3. Pine city's year end is June 30. Pine levies property taxes in January of each year for the calendar year. One-half of the levy is due in May and one-half is due in October. Property tax revenue is budgeted for the period in which payment is due. The ff information pertains to Pine's property taxes for the period from July 1 year 1 to June 30 Year 2.
Levy Year 1 $2,000,000 Levy year 2 $ 2,400,000
Collected in:
May Year 1 $ 950,000 Year 2 $ 1,100,000
July Year 1 $ 50,000 Year 2 $ 60,000
October Year 1 920,000
December Year 1 80,000
The $40,000 balance due for the May year 2 installments was expected to be collected in August year 2. What amount should Pine recognize for property tax revenue for the year ended June 30, year 2?
a. $2,160,000
b. $2,400,000
c.$2,360,000
d.$2,200,000
4.
Expenditures $30,000
Cash $30,000
the above entry for a non profit entity most likely to record
1. In a debt service fund
The correct answer is option c. expenditures for interest and principal are recognized when they are due
This is straight forward. This is the way accounting is done in case of debt service fund. There is nothing to explain.

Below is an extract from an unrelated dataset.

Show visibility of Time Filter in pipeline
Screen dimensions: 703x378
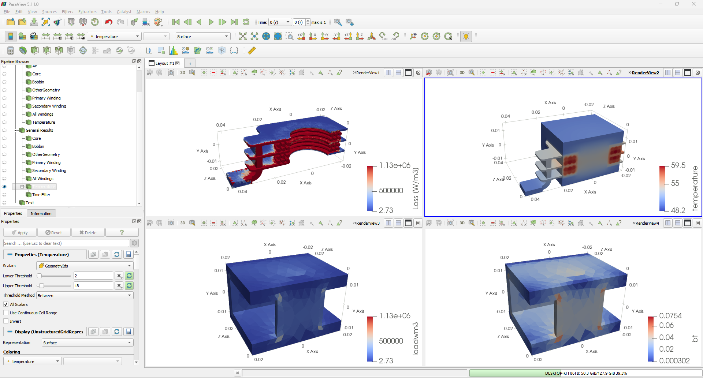pos(4,194)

2. what amount would be reported on the hospital's statement of changes in net assets as an increase in temporarily restricted net assets?
The correct answer should be sum of all the three items adding up to : 300,000 + 200,000 +1,000,000 = $ 1,500,000
3. The correct answer is option d. $2,200,000.
Year-end is 30th June.
Year 2 recognition should be = the October Year 1 collection + December Year 1 collections + May Year 2 collection + July Collection (to be recognized as it is within 60 days) + August expected collection (modified accruals) = 920,000 + 80,000 + 1,100,000 + 60,000 + $40,000 = $ 2,200,000
Q - 4 is not complete and hence can't be answered.